Each line from the one that contains "Task: Switch to the LSAJ browser tab" through the end of the entries should be repeated exactly, with nothing added.

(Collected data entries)
+--

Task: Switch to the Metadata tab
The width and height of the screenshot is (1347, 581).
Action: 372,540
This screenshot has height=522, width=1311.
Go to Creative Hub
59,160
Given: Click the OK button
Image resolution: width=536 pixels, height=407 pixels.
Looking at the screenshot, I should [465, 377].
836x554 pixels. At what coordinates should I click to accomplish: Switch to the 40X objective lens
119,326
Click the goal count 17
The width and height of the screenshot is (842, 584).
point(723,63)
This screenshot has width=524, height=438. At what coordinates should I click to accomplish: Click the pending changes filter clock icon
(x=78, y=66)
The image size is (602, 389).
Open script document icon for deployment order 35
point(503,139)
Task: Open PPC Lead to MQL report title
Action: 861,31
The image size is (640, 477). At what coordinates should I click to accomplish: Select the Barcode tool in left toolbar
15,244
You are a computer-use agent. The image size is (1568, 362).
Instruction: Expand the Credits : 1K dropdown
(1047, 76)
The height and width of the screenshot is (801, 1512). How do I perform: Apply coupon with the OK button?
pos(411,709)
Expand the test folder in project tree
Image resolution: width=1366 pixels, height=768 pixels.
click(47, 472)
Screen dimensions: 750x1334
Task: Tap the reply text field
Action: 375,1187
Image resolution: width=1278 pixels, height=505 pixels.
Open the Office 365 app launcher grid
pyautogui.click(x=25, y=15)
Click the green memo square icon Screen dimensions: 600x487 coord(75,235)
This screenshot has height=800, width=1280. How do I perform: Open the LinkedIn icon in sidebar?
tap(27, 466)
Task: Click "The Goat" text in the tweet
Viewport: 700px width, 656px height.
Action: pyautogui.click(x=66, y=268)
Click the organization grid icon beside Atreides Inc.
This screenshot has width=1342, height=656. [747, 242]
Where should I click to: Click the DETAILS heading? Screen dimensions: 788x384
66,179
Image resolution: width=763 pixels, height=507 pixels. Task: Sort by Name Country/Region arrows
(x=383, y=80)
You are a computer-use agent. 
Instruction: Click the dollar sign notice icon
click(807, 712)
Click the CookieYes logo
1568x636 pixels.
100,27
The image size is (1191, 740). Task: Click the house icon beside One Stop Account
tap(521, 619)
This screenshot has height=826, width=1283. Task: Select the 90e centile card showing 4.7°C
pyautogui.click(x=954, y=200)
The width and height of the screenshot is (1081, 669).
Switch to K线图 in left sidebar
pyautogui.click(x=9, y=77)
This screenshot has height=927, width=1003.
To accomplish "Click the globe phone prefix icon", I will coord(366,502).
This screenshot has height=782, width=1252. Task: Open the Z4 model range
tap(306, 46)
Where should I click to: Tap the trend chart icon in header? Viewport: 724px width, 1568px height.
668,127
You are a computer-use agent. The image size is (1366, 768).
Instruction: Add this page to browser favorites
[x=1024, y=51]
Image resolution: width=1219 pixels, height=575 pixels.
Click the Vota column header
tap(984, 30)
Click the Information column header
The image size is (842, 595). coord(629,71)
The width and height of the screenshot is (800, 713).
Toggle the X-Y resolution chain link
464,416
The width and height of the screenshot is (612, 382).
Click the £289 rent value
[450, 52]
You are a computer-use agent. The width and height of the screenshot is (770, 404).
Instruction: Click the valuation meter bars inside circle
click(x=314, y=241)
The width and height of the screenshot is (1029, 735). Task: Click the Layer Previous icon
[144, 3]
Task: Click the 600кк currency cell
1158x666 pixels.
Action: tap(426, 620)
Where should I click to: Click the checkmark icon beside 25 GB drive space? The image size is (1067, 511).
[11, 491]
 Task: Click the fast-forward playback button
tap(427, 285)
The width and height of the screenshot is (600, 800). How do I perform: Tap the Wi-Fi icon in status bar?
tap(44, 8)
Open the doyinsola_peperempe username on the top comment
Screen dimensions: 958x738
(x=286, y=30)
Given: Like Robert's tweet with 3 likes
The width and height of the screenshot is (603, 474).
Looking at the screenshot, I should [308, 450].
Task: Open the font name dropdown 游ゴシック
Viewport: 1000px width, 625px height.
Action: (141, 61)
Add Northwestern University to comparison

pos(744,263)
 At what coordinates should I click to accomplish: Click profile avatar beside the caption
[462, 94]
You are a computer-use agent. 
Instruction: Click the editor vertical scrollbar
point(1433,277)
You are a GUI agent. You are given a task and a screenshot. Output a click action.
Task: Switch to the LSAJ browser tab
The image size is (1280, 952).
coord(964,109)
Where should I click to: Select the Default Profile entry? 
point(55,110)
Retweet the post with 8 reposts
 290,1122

+--

**Written answer:**
Task: Switch to the LSAJ browser tab
The image size is (1280, 952).
coord(964,109)
Where should I click to: Select the Default Profile entry? 
point(55,110)
Retweet the post with 8 reposts
 290,1122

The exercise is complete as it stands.